Establishing seed beds in areas where high runoff is expected, i.e.
on steep slopes, in gulleys, drainage channels, etc., has often
required separate use of one or the aforementioned synthetic
polymer grid-like materials and a separately applied fiber mat.
Such a two-step approach is time and labor intensive, however, and
has not been in widespread commercial use.
In U.S. Pat. No. 5,849,645, a complex composite mat having a heavy
gauge bottom polymer grid, a heavy gauge top polymer grid, and a
"cuspated" (pleated) "super heavy" gauge polymer netting are
combined with a fiber matrix of coconut fibers to form a multilayer
assembly which is stitched together to form an integral, multilayer
composite structure. This product is widely used, and offers both
runoff protection, assistance in seed germination, and protection
against runoff in established seed beds. However, the product is
expensive to manufacture and adds large quantities of substantially
non-biodegradable materials to the soil due to its construction
which necessarily contains three polymeric layers.
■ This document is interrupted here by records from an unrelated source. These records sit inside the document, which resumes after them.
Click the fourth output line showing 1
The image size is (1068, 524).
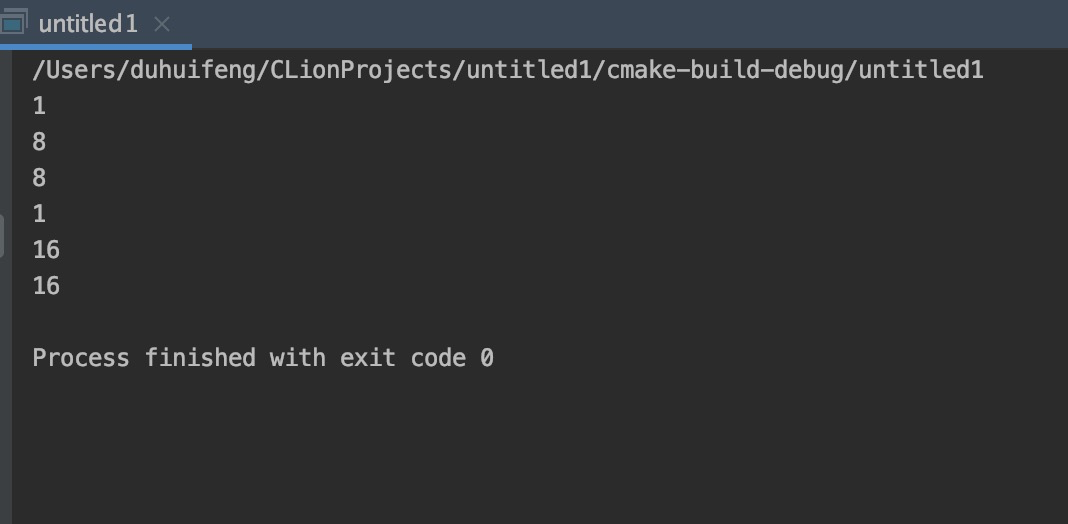[39, 214]
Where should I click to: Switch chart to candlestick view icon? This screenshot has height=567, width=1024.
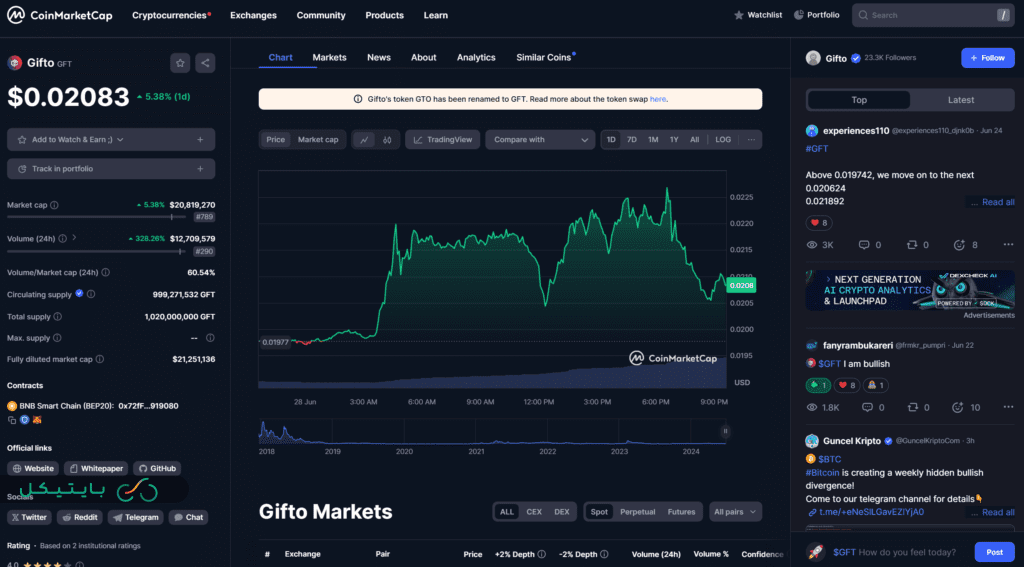(387, 140)
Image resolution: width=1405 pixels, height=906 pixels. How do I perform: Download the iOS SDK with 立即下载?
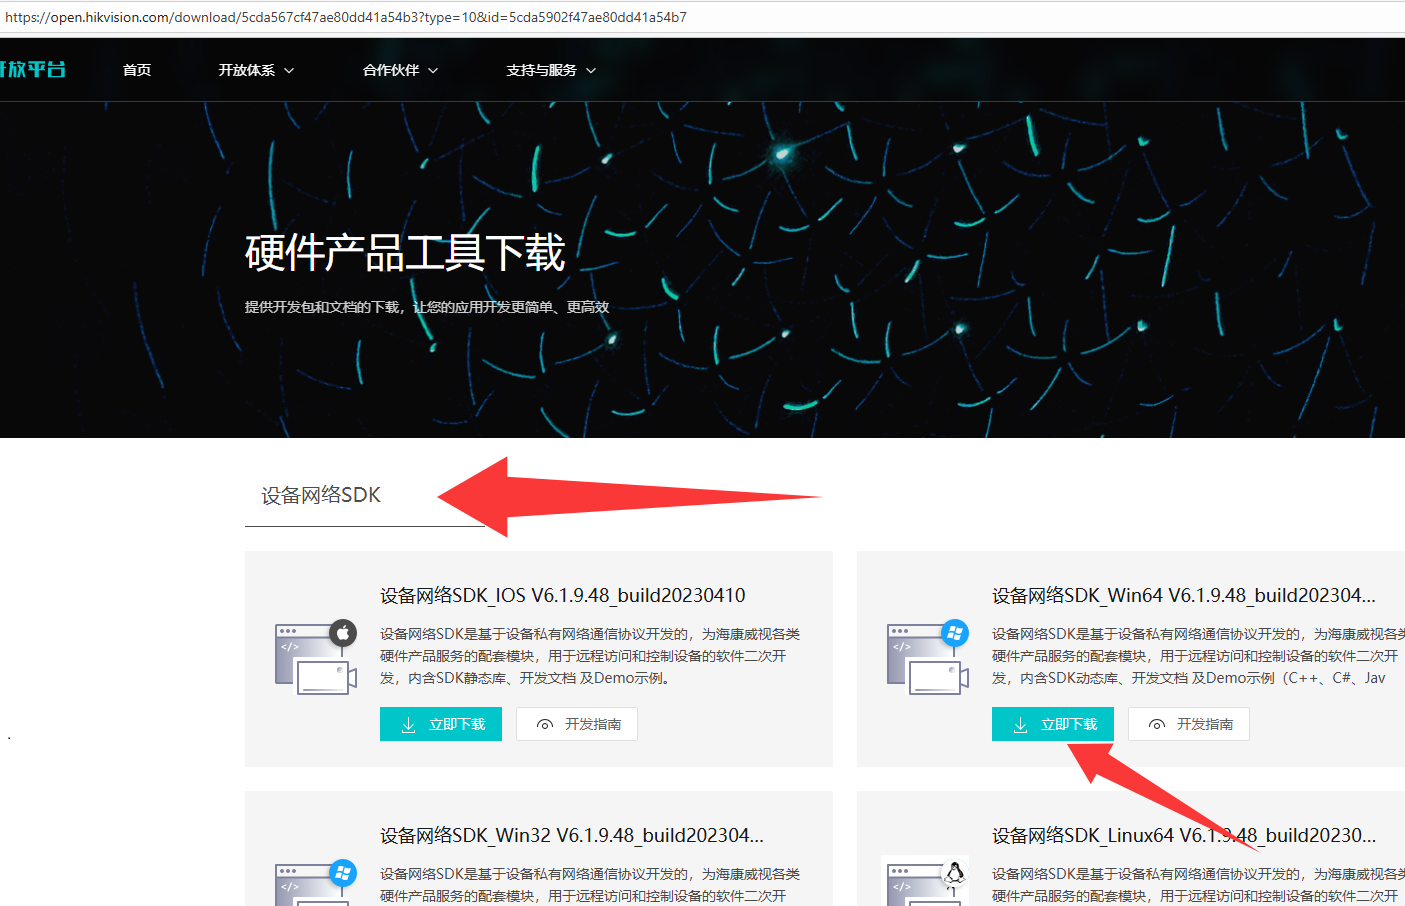(440, 724)
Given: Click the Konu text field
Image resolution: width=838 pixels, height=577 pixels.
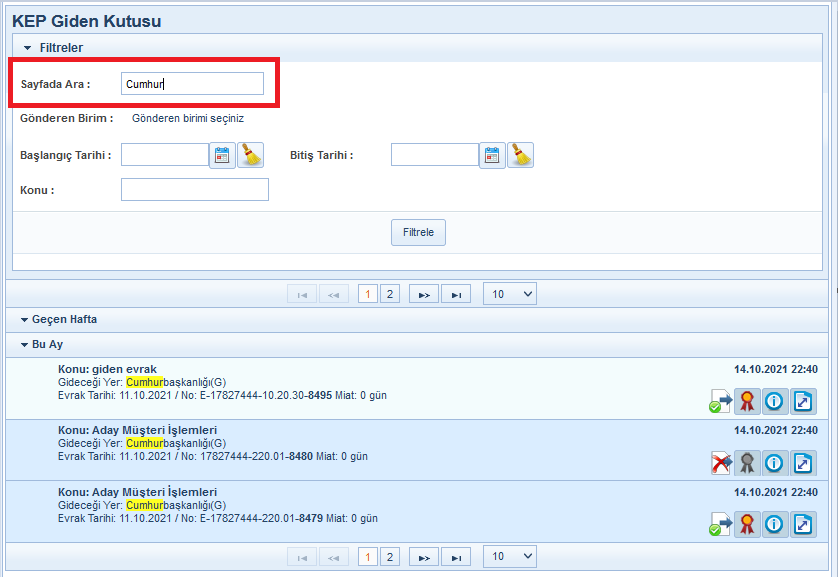Looking at the screenshot, I should coord(194,190).
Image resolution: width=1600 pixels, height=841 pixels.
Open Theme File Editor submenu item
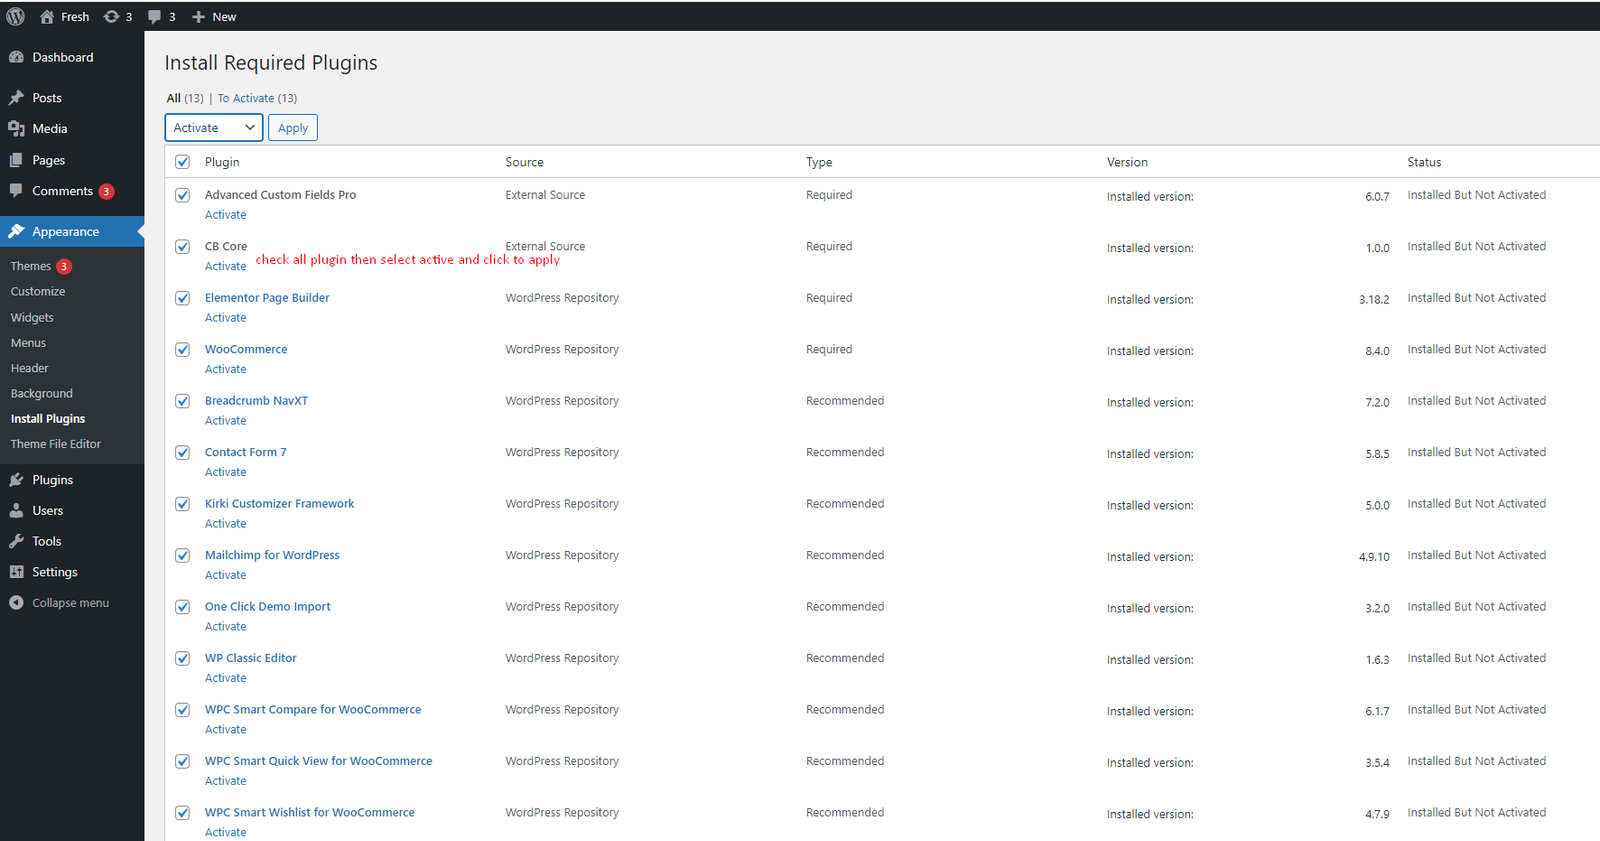click(56, 444)
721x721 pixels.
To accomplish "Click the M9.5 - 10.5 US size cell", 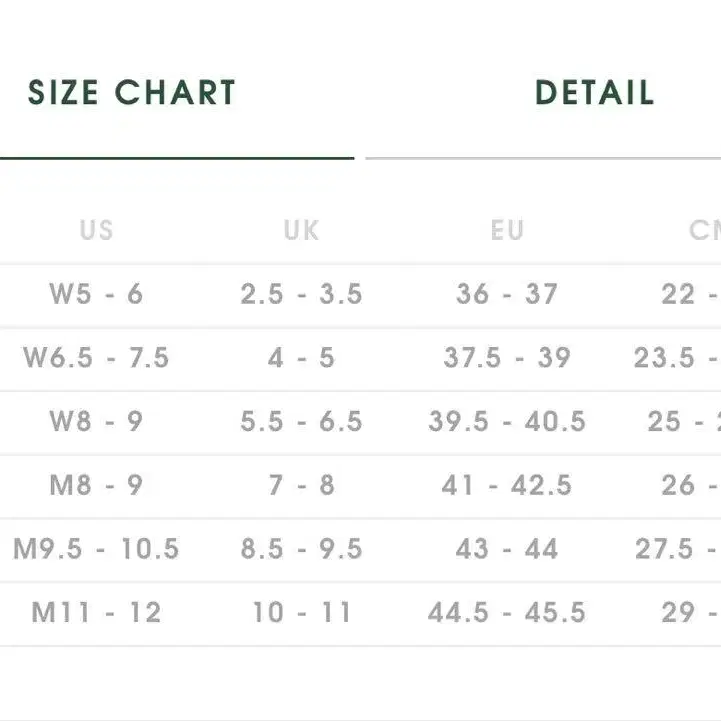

It would be desirable to provide a TRM product which offers runoff
protection, assistance in germination, and protection against
runoff in established seed beds, which introduces less synthetic
polymer material into the soil and which can be inexpensively
manufactured.
SUMMARY OF THE INVENTION
It has now been surprisingly discovered that a lofty synthetic
polymer grid or non-woven can be economically combined with a
fibrous mat to form a lofty TRM product. The polymer grid protrudes
from at least one side of the composite product, and the product is
installed with an exposed grid side toward the soil. In a
particularly preferred embodiment, the fibrous mat contains
minimally 5 weight percent of a low melt synthetic fiber and is
thermally bonded to the lofty polymer grid.
BRIEF DESCRIPTION OF THE DRAWINGS
FIG. 1a illustrates a lofty non-woven polymer grid which has been
used to prevent runoff;
FIG. 1b illustrates a side view of the product of FIG. 1a showing
its lofty structure;
FIG. 2a illustrates a needle punched TRM as shown from the top;
FIG. 2b illustrates a needle punched TRM viewed from the side;
FIG. 3 illustrates a contact bonded TRM of the subject
invention;
FIG. 4 illustrates a TRM having two needle punched lofty polymer
grids sandwiching a single fibrous mat;
FIG. 5 illustrates one embodiment of a needle punching TRM
fabrication process; and
FIG. 6 illustrates one embodiment of a fabrication process not
employing needle punching.
FIG. 7 illustrates a TRM of the subject invention applied to seed
bed.
DETAILED DESCRIPTION OF THE PREFERRED EMBODIMENTS
The polymer mesh, grid, or non-woven will be termed a "polymer
grid" hereafter. Such polymer grids are a lofty product constructed
of synthetic fiber strands or filaments which are intermeshed and
optionally bonded together where the polymer strands cross over or
abut. A preferred polymer grid 1 is shown in FIGS. 1a and 1b (Prior
Art), and has been used alone or together with a separately applied
fiber mat to maintain seed beds and prevent erosion, as described
previously. Such lofty polymer grids are available from numerous
sources, for example as COLBOND.TM. Geosynthetics and ENKAMAT.TM.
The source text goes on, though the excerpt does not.